Last month, Canadian investor Brookfield-led India Infrastructure Trust (InVIT) agreed to pay Rs 13,000 crore to buy the loss-making East-West gas pipeline that transports RIL’s eastern offshore KG-D6 gas from east coast to customers in the west.

PNGRB had on March 12 approved a 37 per cent rise in tariff from April 1 for the pipeline to Rs 71.66 per million British thermal unit on a gross calorific value basis.

This was against Rs 151.84 that the operator wanted to charge from 2018-19 to 2035-36 claiming that the pipeline had a total capex of Rs 18,307.37 crore under two heads – actual capex of Rs 16,347.96 crore and future capex of Rs 1,959.41 crore.

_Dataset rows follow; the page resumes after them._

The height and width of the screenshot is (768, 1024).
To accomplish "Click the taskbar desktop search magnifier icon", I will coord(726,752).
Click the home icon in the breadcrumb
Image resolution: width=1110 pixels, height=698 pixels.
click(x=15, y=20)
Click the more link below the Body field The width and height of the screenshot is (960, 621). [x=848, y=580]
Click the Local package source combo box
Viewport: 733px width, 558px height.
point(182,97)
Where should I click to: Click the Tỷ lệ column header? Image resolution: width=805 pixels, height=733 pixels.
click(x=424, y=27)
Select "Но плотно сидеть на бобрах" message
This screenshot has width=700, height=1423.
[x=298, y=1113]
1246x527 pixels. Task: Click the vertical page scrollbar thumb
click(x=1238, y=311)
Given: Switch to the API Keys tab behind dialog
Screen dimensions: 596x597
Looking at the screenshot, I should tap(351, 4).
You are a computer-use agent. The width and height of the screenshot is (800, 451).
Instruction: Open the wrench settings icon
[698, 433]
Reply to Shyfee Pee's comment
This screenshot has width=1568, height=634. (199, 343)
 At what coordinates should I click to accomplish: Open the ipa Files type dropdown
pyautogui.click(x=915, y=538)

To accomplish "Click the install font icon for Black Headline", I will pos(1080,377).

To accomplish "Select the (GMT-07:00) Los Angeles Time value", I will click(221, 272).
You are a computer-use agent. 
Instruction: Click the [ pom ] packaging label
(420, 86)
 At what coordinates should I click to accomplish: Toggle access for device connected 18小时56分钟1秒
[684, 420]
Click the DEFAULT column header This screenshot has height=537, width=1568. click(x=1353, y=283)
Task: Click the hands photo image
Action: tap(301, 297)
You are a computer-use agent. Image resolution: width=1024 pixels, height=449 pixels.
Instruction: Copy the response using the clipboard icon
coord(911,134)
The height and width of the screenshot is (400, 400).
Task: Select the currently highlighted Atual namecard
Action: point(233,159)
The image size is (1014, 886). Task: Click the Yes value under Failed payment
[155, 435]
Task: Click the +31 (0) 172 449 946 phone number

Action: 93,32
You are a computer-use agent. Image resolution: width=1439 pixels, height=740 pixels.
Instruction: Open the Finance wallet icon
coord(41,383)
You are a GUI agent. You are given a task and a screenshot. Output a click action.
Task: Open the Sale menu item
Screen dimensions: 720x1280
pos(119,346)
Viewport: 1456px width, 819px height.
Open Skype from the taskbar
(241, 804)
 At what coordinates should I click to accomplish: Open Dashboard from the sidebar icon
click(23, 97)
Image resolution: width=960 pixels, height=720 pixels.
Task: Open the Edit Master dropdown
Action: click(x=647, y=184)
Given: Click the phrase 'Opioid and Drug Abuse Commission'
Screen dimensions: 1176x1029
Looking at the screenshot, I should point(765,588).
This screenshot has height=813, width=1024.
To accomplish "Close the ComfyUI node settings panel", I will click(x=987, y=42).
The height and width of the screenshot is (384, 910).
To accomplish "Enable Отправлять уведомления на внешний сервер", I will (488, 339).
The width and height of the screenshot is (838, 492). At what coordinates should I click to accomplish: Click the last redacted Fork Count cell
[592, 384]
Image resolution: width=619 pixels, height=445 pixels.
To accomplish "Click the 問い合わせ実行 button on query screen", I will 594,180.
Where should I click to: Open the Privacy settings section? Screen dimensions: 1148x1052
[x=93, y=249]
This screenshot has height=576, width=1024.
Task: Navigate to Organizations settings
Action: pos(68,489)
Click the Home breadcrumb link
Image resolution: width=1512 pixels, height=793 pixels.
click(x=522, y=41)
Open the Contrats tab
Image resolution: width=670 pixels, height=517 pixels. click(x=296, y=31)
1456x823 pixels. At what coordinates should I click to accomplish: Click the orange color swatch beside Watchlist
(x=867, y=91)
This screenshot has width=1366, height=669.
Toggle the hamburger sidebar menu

The arrests in The Netherlands were made in connection with alleged over-invoicing of materials and services supplied by A Hak International Contractors Asia FZE (a firm set up by A Hak, NL, in the UAE) for building a gas pipeline with RGTIL in India between 2006 and 2008.

It is alleged that false insurance contracts were used to “cream off” about USD 1.2 billion of profit. This was done using ‘bearer documents’.